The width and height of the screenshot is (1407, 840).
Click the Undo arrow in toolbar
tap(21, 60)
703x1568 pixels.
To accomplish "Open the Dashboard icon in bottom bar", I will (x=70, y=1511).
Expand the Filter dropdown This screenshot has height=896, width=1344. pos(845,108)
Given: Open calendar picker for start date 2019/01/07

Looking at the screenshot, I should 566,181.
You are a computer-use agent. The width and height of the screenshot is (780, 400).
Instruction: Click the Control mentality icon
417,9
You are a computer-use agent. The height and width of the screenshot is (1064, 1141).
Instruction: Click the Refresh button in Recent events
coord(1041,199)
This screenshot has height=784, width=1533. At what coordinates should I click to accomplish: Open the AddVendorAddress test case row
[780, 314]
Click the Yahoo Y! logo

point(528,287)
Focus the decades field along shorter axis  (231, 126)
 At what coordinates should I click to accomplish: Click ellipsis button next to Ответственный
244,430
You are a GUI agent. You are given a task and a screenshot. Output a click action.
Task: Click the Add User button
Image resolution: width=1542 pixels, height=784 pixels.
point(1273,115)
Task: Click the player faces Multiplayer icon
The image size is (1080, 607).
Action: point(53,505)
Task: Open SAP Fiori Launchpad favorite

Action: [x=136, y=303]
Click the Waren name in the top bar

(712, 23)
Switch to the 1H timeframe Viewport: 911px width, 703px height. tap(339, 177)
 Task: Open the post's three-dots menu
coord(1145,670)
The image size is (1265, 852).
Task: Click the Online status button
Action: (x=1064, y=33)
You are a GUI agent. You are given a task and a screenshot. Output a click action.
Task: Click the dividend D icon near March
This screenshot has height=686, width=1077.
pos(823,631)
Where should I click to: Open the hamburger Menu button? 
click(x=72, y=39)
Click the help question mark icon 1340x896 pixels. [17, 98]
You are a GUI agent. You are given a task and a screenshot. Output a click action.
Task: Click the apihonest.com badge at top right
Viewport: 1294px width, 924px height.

────

_The problem_. Please return the entire listing above word for word, keeping every line in its original order.

_Output for this task_.
The width and height of the screenshot is (1407, 840).
Click the Undo arrow in toolbar
tap(21, 60)
703x1568 pixels.
To accomplish "Open the Dashboard icon in bottom bar", I will (x=70, y=1511).
Expand the Filter dropdown This screenshot has height=896, width=1344. pos(845,108)
Given: Open calendar picker for start date 2019/01/07

Looking at the screenshot, I should 566,181.
You are a computer-use agent. The width and height of the screenshot is (780, 400).
Instruction: Click the Control mentality icon
417,9
You are a computer-use agent. The height and width of the screenshot is (1064, 1141).
Instruction: Click the Refresh button in Recent events
coord(1041,199)
This screenshot has height=784, width=1533. At what coordinates should I click to accomplish: Open the AddVendorAddress test case row
[780, 314]
Click the Yahoo Y! logo

point(528,287)
Focus the decades field along shorter axis  (231, 126)
 At what coordinates should I click to accomplish: Click ellipsis button next to Ответственный
244,430
You are a GUI agent. You are given a task and a screenshot. Output a click action.
Task: Click the Add User button
Image resolution: width=1542 pixels, height=784 pixels.
point(1273,115)
Task: Click the player faces Multiplayer icon
The image size is (1080, 607).
Action: point(53,505)
Task: Open SAP Fiori Launchpad favorite

Action: [x=136, y=303]
Click the Waren name in the top bar

(712, 23)
Switch to the 1H timeframe Viewport: 911px width, 703px height. tap(339, 177)
 Task: Open the post's three-dots menu
coord(1145,670)
The image size is (1265, 852).
Task: Click the Online status button
Action: (x=1064, y=33)
You are a GUI agent. You are given a task and a screenshot. Output a click action.
Task: Click the dividend D icon near March
This screenshot has height=686, width=1077.
pos(823,631)
Where should I click to: Open the hamburger Menu button? 
click(x=72, y=39)
Click the help question mark icon 1340x896 pixels. [17, 98]
You are a GUI agent. You are given a task and a screenshot. Output a click action.
Task: Click the apihonest.com badge at top right
Viewport: 1294px width, 924px height.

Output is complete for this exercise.